START PROVIDED INFORMATION
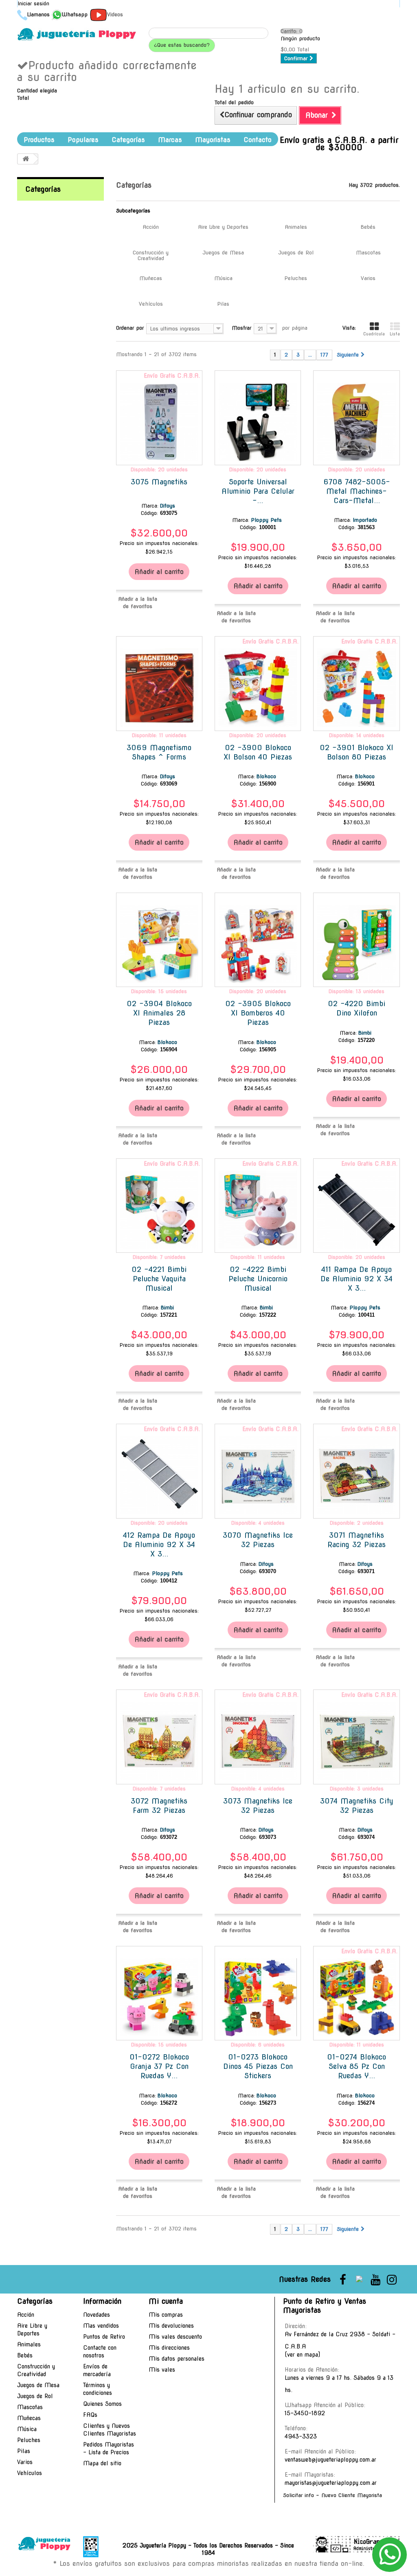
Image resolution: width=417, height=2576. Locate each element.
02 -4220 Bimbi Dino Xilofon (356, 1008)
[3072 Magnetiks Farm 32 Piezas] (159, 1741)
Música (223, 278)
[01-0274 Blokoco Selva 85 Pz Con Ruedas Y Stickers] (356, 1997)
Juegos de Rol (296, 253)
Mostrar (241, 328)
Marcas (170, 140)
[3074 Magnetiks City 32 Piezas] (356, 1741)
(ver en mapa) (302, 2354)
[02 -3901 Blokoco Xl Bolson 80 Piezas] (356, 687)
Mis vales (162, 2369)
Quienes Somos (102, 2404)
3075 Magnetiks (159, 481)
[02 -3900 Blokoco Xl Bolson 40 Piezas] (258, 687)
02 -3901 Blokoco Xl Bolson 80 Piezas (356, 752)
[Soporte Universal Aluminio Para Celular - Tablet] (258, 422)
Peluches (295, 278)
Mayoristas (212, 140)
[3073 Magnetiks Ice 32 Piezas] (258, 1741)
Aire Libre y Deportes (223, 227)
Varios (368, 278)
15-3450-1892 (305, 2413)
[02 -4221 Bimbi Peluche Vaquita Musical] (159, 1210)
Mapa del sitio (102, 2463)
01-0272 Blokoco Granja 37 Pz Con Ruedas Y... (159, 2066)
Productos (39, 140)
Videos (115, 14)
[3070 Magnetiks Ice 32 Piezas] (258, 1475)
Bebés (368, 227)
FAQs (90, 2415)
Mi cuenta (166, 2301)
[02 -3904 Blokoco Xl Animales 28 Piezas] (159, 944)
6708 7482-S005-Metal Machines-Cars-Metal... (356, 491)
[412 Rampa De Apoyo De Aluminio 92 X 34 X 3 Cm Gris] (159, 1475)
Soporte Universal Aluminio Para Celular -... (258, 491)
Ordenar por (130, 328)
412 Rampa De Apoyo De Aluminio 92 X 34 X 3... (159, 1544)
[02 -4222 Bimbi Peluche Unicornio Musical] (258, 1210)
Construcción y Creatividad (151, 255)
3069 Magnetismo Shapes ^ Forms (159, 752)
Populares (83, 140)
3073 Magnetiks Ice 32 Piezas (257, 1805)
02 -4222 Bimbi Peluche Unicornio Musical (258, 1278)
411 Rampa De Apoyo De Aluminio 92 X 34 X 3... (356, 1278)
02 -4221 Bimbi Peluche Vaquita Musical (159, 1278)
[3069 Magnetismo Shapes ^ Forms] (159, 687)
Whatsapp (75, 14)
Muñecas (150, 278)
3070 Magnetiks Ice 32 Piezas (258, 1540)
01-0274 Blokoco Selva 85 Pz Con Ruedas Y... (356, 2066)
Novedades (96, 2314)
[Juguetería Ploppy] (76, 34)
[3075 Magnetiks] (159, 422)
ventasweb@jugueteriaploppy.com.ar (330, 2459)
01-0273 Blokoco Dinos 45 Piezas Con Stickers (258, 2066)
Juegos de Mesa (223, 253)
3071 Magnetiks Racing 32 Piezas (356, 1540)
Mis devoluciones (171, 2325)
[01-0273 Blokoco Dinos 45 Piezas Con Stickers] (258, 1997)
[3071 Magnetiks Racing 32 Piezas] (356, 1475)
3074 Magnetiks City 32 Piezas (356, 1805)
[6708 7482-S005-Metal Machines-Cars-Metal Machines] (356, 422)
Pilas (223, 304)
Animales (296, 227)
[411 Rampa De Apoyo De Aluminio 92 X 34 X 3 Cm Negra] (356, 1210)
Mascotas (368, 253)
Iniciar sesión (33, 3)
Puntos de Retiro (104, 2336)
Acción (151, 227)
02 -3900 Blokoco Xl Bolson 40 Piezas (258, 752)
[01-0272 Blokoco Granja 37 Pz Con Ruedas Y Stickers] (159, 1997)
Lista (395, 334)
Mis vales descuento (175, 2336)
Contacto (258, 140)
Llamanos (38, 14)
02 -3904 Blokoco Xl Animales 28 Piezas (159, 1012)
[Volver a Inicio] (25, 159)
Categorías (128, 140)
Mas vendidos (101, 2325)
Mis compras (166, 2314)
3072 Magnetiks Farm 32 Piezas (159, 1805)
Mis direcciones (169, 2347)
END PROVIDED INFORMATION
(ASSIGNED TASK)
Give back exactly the lines above, from the line containing "02 -4220 Bimbi Dino Xilofon (356, 1008)" through the line containing "Marcas (170, 140)", with both end lines and nothing more.

(ANSWER BOX)
02 -4220 Bimbi Dino Xilofon (356, 1008)
[3072 Magnetiks Farm 32 Piezas] (159, 1741)
Música (223, 278)
[01-0274 Blokoco Selva 85 Pz Con Ruedas Y Stickers] (356, 1997)
Juegos de Rol (296, 253)
Mostrar (241, 328)
Marcas (170, 140)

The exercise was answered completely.